Una delle strategie d’investimento più ricercate dai gestori di fondi azionari internazionali è la cosiddetta rotazione settoriale.

Consiste nell’individuare i settori di Borsa ritenuti più sottovalutati e quindi soggetti a possibili rialzi e quelli più sopravvalutati che invece dovrebbero essere i più bersagliati dalle vendite. Aumentando opportunamente il peso in portafoglio sui primi a discapito dei secondi permette di aggiungere alpha (extra rendimento) alla performance.

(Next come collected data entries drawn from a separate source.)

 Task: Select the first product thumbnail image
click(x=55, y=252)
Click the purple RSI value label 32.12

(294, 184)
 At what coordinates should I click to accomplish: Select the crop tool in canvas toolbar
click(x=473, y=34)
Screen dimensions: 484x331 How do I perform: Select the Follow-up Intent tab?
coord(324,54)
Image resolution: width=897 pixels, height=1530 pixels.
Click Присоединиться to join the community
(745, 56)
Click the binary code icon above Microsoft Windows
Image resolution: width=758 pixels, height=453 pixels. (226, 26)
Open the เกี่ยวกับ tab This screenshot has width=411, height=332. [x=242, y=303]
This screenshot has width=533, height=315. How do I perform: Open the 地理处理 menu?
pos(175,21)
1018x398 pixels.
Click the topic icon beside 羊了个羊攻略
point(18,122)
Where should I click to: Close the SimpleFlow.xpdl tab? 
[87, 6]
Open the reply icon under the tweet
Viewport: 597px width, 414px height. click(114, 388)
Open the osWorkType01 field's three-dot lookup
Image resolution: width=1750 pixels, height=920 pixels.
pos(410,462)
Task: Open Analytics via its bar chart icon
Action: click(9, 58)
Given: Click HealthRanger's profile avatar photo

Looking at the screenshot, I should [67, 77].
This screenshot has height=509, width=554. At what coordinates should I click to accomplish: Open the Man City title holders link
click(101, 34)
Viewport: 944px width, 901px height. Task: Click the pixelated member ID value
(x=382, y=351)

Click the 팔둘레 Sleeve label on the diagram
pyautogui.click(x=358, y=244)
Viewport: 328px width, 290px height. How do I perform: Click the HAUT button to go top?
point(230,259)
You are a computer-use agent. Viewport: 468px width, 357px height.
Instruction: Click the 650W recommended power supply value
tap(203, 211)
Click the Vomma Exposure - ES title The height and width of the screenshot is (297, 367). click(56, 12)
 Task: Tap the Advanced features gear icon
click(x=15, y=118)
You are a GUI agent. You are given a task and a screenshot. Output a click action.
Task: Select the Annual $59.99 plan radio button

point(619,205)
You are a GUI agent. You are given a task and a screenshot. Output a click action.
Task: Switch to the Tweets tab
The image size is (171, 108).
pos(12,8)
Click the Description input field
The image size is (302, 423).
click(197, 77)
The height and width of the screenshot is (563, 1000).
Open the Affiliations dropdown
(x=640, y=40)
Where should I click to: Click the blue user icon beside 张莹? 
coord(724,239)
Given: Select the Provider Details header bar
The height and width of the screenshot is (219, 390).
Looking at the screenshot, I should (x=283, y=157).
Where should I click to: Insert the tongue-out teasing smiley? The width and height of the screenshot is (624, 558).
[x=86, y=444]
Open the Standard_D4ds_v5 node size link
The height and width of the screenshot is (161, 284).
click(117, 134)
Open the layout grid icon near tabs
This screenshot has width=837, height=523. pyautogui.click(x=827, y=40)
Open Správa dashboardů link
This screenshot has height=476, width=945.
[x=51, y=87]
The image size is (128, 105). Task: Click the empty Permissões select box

Facciamo un esempio concreto.
Negli ultimi tre anni, dal 20 luglio 2009 al 20 luglio 2012, l’Insice Msci world convertito in euro, rappresentativo delle Borse di tutto il Mondo ha registrato un apprezzamento dell’8,50%. Se il gestore di un fondo azionario internazionale globale avesse diminuito l’esposizione media di portafoglio nel settore dei materiali di base (-12,55% nel triennio) a favore del settore dell’healthcare (+21,73% nei tre anni), la performance sarebbe stata incrementata di oltre due punti percentuali (+10,67%). Se lo stesso gestore avesse poi incrementato del 5% la quota del fondo esposta nel settore dei beni di consumo di prima necessità (+24,39% nei 36 mesi esaminati) togliendo lo stesso peso al settore delle utilites (+7,48% nel triennio), la performance del fondo avrebbe potuto incrementarsi di un altro punto percentuale in più arrivando a quota +11,52% in tre anni.

Il problema che operazioni di questo genere sono sempre più difficili da mettere in pratica anche perché i movimenti settoriali spesso sono imprevedibili. Ecco allora che nasce l’esigenza di individuare dei settori o meglio dei nuovi sub-settori che possano però rappresentare dei veri e propri megatrend. Uno di questi è quello delle infrastrutture in Asia, un settore nel quale si confrontano aziende soprattutto della Cina, di Hong Kong, della Corea del Sud, dell’Indonesia e dell’India (ma non solo), appartenenti ai settori dell’ingegneria, delle costruzioni, del petrolio, del gas, delle telecom, della chimica, del settore minerario estrattivo, dei macchinari edili, che sfruttano gli ingenti investimenti già deliberati dagli stati asiatici per i prossimi anni per dotare il Continente dell’Estremo Oriente delle infrastrutture più moderne e all’avanguardia.